» PASSAGE:
Jamestown, VA. The site of the first permanent English settlement in the New World established in 1607.

By the 1630s, the English Civil War had sent a number of royal supporters packing, and some went to Virginia to settle. In the early 1990s, historian and archeologist Bill Kelso knew that the site remained exactly where it was in 1607. Excavations at the site revealed many strange wonders.

A Possibly Cannibalized Skull

A skull and a severed leg bone buried in an early 17th-century kitchen cellar was discovered during a 2012 Jamestowne Rediscovery/Preservation Virginia archeological dig.

Visible cut marks as if to remove the flesh for consumption suggest cannibalistic activity.

But why would Jamestown’s upright settlers do such a thing?

It came from a terrible time during the earliest years of the colony. This “Starving Time” decreased the settlements population from 500 to 60 in less than a year.

Many succumbed to disease, but most of the settlers perished from hunger. Accounts from survivors and acquaintances state that the colonists resorted to cannibalism as a result.

This skull was nicknamed “Jane.”

Jamestowne archeologists and Smithsonian Institute scientists trace the remains to a 14-year-old female, though they aren’t sure if she was butchered to be consumed or if she died first and was then consumed.

According to letters written to the Virginia Company, the same corporation that created the Jamestown colony, the settlers ate whatever animal they found, before turning to recently buried corpses.

But one man among the colonists was said to have butchered and “powdered” (salted) his pregnant wife.

Some accounts provide the gruesome detail of how he cut their baby out of her and threw it into the James River. His stash of “wife meat” was eventually found, with only her head missing. Could this have been Jane?

» Stored records:

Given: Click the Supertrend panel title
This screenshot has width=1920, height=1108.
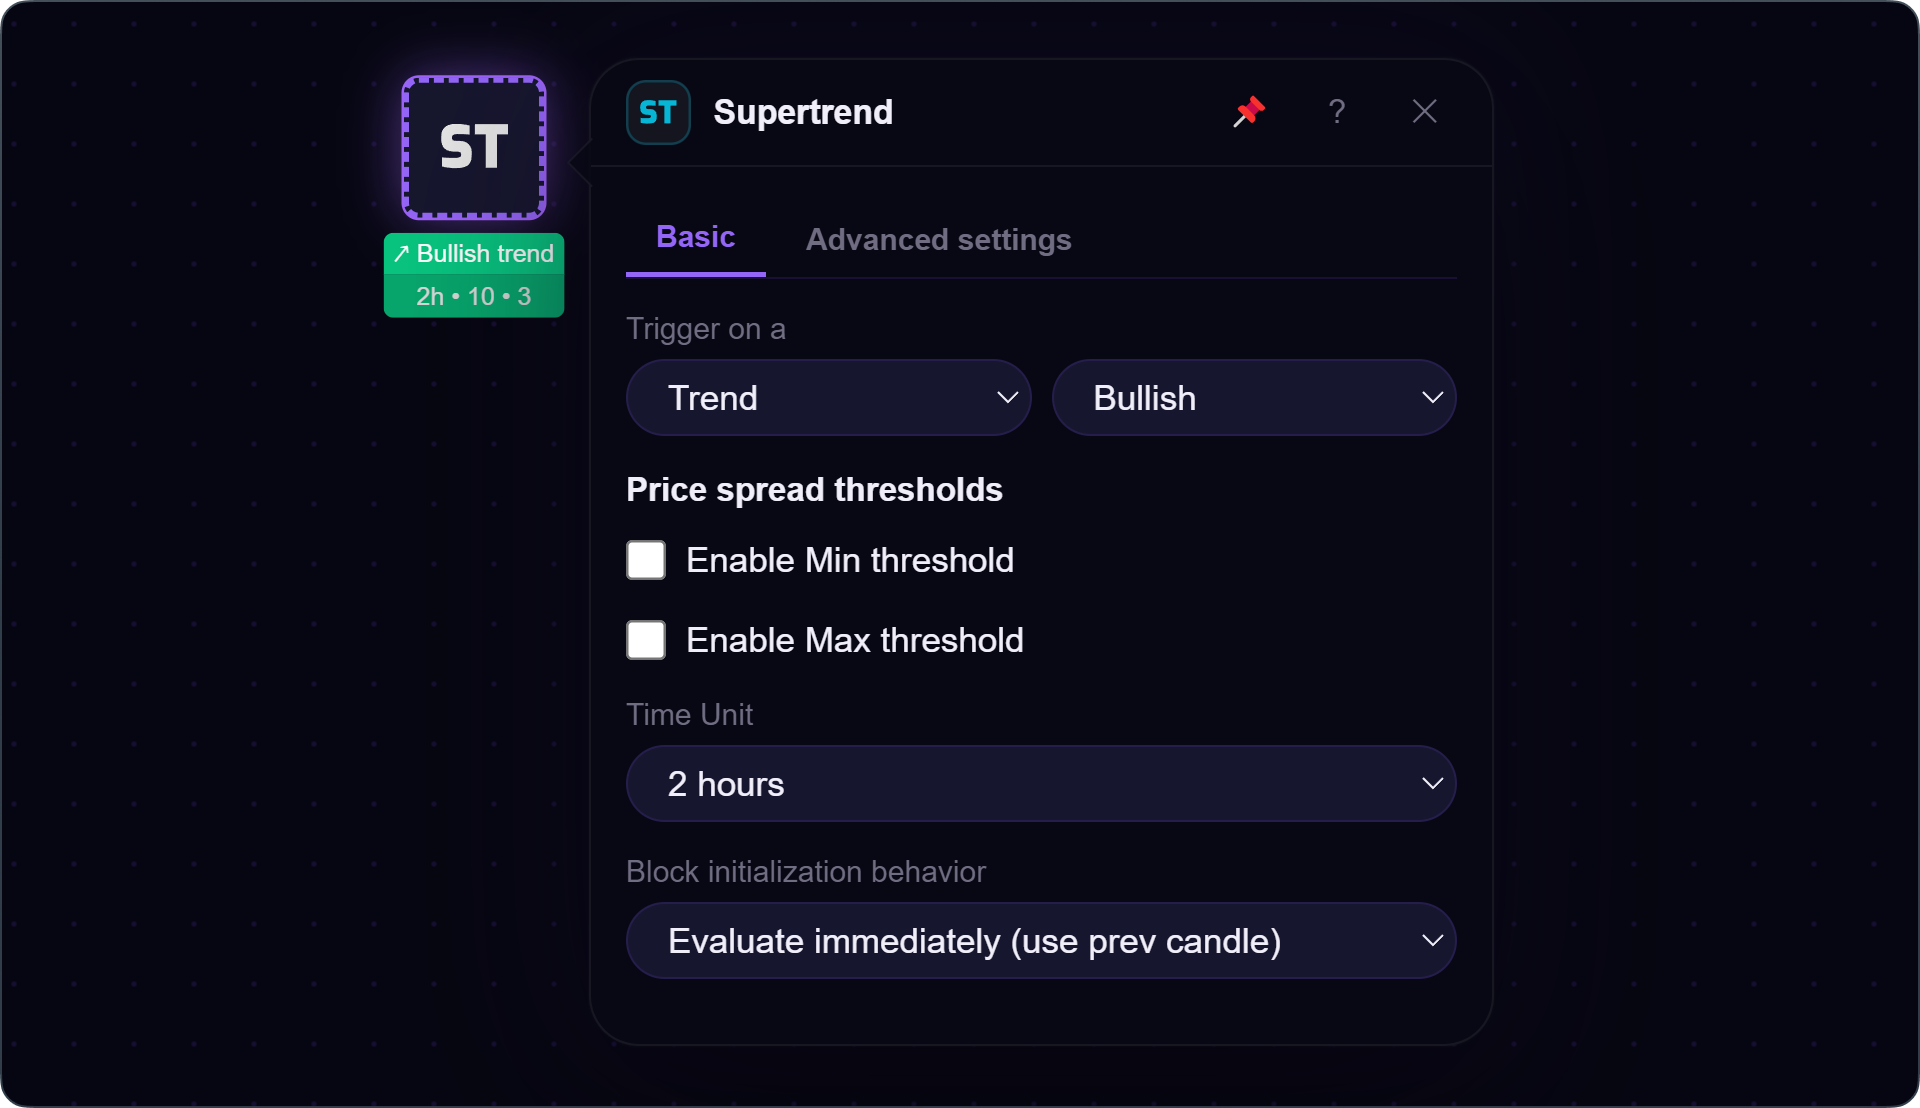Looking at the screenshot, I should pyautogui.click(x=803, y=112).
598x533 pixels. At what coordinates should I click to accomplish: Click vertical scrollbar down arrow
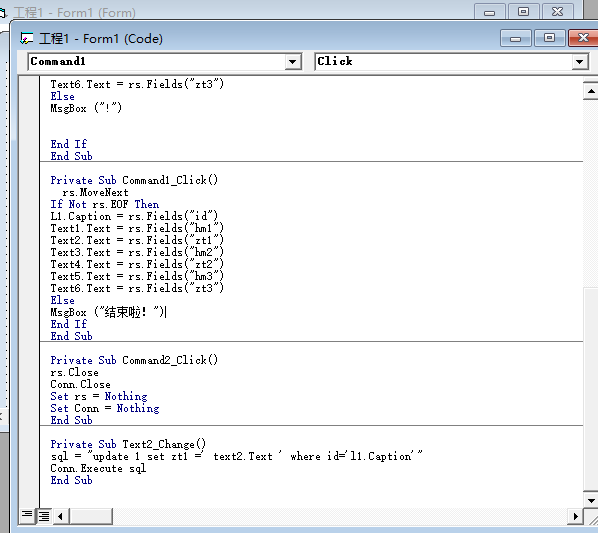(591, 500)
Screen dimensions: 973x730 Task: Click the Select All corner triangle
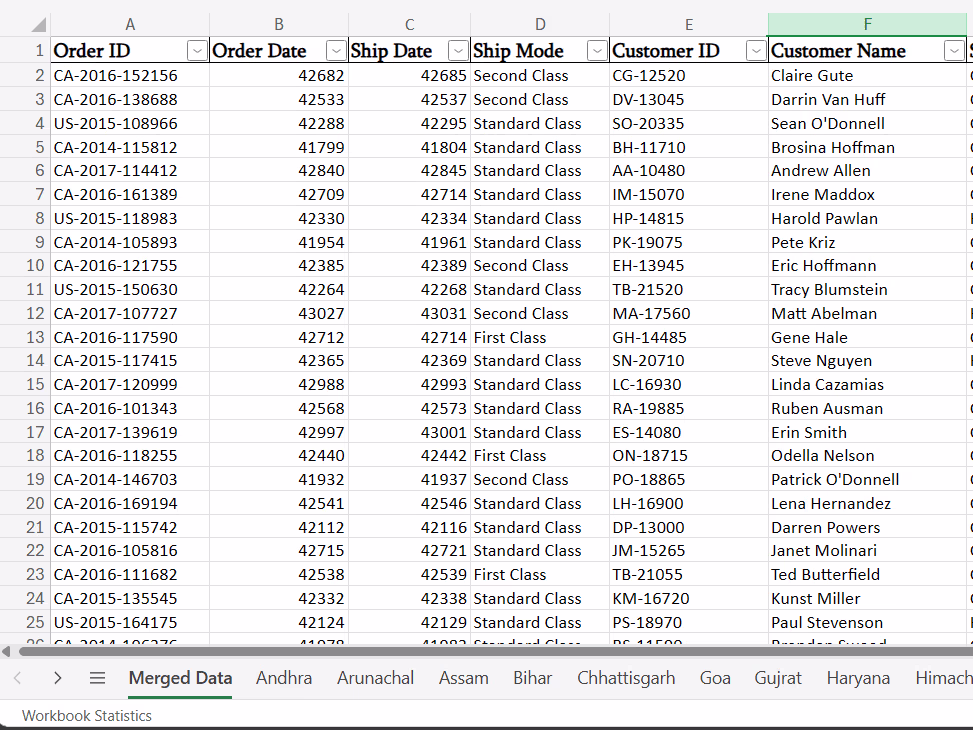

» THE PROBLEM: In the Jamestown passage, what happened to the settlement's population during the "Starving Time"? The records were drawn from a separate source.

» RESPONSE BELOW: It fell from 500 to 60 in less than a year.